**Objective**.
Reproduce verbatim the lines from the one containing "This screenshot has width=1920, height=1080. Identify" through the one containing "coordinates (366, 2470).", including both of those lines.
## Start Listing
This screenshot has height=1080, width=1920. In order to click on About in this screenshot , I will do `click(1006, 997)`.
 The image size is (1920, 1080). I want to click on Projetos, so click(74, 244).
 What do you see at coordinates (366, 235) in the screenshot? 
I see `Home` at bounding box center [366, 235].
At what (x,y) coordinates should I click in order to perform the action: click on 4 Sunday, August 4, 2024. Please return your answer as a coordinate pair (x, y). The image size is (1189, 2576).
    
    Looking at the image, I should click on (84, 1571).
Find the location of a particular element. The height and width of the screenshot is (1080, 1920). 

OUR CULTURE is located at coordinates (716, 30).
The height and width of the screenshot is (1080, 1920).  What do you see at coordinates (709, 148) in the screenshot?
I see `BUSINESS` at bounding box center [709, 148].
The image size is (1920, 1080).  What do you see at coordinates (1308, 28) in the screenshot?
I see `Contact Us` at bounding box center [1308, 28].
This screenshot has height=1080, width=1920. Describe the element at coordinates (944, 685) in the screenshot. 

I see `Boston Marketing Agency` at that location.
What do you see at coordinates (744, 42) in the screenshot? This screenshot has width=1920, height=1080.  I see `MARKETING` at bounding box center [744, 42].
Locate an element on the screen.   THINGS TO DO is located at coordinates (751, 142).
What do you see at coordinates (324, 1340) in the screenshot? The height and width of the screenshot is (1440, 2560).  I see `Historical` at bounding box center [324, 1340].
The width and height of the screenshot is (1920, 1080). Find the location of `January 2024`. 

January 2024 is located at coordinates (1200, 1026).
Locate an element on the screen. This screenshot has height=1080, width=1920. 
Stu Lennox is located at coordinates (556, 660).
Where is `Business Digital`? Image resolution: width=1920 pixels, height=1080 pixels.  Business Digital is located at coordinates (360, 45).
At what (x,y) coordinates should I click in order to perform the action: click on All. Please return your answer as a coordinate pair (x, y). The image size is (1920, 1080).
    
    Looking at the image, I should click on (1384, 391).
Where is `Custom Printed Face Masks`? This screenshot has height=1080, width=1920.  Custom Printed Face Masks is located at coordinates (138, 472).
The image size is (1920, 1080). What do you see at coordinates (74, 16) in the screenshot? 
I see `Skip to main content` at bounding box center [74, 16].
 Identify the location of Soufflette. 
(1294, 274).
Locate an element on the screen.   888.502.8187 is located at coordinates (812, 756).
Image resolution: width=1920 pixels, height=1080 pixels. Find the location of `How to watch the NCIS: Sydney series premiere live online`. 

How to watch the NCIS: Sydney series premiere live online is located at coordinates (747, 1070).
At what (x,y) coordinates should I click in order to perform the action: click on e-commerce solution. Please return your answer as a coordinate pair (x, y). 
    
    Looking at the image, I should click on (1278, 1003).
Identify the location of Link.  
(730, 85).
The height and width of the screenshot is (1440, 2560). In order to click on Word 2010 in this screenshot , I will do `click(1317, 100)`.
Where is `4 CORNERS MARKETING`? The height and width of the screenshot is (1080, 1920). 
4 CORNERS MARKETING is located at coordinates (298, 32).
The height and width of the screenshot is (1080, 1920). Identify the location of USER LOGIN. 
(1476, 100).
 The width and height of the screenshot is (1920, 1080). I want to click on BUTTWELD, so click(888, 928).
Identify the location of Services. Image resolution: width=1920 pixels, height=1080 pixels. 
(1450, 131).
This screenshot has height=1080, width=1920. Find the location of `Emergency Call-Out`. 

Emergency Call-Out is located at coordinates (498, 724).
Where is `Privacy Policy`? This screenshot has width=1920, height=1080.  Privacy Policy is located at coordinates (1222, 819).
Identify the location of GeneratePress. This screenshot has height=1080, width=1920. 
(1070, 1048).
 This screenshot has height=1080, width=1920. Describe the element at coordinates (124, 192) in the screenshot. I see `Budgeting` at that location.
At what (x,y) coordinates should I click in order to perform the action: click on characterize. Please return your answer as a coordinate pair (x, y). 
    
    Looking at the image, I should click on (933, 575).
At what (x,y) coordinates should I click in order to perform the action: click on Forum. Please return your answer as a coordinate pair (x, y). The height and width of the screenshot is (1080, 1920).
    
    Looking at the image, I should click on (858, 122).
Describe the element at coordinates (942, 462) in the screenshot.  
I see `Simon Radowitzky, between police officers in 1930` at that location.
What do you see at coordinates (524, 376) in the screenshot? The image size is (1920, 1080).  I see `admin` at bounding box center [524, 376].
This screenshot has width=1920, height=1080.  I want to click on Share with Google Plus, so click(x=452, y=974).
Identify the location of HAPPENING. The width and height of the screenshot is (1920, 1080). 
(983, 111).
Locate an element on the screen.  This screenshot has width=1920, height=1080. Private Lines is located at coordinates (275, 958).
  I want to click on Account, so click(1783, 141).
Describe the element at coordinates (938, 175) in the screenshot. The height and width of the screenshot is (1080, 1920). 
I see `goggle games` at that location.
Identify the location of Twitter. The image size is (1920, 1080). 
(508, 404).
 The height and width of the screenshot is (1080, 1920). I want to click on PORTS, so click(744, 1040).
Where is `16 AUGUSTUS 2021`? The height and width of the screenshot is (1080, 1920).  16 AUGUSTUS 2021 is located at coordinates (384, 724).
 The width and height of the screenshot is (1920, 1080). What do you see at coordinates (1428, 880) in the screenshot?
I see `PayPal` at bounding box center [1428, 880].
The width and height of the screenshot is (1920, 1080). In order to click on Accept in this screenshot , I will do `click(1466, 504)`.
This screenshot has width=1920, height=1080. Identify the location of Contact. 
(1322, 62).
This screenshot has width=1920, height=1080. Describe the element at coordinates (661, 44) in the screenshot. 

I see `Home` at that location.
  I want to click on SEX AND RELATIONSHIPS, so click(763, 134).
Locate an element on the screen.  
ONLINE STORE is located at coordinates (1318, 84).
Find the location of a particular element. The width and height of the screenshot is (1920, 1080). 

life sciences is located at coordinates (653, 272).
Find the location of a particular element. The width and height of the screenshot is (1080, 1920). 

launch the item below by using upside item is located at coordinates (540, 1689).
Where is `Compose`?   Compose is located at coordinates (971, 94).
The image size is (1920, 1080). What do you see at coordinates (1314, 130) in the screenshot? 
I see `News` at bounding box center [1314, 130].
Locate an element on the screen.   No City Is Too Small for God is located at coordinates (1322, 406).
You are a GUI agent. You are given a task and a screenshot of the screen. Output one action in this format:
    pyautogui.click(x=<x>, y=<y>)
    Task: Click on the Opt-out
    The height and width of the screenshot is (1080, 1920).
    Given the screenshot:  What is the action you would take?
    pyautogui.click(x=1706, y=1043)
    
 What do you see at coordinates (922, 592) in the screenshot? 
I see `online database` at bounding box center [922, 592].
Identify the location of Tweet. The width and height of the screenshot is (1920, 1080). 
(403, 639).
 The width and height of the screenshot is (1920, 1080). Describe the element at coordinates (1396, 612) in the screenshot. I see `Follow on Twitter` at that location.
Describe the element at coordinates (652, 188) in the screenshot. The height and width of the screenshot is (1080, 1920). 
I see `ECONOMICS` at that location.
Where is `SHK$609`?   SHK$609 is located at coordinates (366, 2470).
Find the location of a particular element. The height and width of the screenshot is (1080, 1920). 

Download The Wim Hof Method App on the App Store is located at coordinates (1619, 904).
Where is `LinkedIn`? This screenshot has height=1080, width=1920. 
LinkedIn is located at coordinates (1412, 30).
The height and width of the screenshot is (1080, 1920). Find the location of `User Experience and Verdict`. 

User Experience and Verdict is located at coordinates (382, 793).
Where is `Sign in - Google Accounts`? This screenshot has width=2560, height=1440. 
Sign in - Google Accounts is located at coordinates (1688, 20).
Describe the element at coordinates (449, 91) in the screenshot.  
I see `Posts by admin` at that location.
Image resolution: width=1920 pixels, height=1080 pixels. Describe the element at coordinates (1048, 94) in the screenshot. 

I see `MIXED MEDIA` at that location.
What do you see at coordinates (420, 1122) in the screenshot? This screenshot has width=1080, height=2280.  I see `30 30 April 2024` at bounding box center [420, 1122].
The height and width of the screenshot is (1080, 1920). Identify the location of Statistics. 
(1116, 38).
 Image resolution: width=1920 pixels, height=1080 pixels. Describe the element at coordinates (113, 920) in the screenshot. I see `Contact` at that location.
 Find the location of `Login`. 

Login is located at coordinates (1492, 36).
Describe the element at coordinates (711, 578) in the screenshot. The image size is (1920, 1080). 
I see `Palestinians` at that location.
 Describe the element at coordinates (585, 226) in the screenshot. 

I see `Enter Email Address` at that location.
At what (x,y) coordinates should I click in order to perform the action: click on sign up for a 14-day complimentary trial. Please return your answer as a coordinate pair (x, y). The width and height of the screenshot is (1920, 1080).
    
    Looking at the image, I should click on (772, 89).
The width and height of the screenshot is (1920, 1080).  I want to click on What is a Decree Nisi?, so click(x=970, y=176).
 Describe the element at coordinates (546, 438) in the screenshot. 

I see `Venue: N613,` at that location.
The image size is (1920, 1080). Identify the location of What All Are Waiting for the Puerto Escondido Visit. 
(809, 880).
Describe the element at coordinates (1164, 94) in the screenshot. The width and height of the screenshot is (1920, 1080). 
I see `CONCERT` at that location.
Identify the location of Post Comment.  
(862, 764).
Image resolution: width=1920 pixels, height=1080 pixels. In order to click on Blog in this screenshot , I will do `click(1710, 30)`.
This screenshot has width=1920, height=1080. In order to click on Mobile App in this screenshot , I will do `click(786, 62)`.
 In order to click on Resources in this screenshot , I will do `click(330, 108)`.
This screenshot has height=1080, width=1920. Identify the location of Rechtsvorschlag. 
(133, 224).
## End Listing
**Result of this exercise**.
This screenshot has width=1920, height=1080. Identify the location of Contact. 
(1322, 62).
This screenshot has width=1920, height=1080. Describe the element at coordinates (661, 44) in the screenshot. 

I see `Home` at that location.
  I want to click on SEX AND RELATIONSHIPS, so click(763, 134).
Locate an element on the screen.  
ONLINE STORE is located at coordinates (1318, 84).
Find the location of a particular element. The width and height of the screenshot is (1920, 1080). 

life sciences is located at coordinates (653, 272).
Find the location of a particular element. The width and height of the screenshot is (1080, 1920). 

launch the item below by using upside item is located at coordinates (540, 1689).
Where is `Compose`?   Compose is located at coordinates (971, 94).
The image size is (1920, 1080). What do you see at coordinates (1314, 130) in the screenshot? 
I see `News` at bounding box center [1314, 130].
Locate an element on the screen.   No City Is Too Small for God is located at coordinates (1322, 406).
You are a GUI agent. You are given a task and a screenshot of the screen. Output one action in this format:
    pyautogui.click(x=<x>, y=<y>)
    Task: Click on the Opt-out
    The height and width of the screenshot is (1080, 1920).
    Given the screenshot:  What is the action you would take?
    pyautogui.click(x=1706, y=1043)
    
 What do you see at coordinates (922, 592) in the screenshot? 
I see `online database` at bounding box center [922, 592].
Identify the location of Tweet. The width and height of the screenshot is (1920, 1080). 
(403, 639).
 The width and height of the screenshot is (1920, 1080). Describe the element at coordinates (1396, 612) in the screenshot. I see `Follow on Twitter` at that location.
Describe the element at coordinates (652, 188) in the screenshot. The height and width of the screenshot is (1080, 1920). 
I see `ECONOMICS` at that location.
Where is `SHK$609`?   SHK$609 is located at coordinates (366, 2470).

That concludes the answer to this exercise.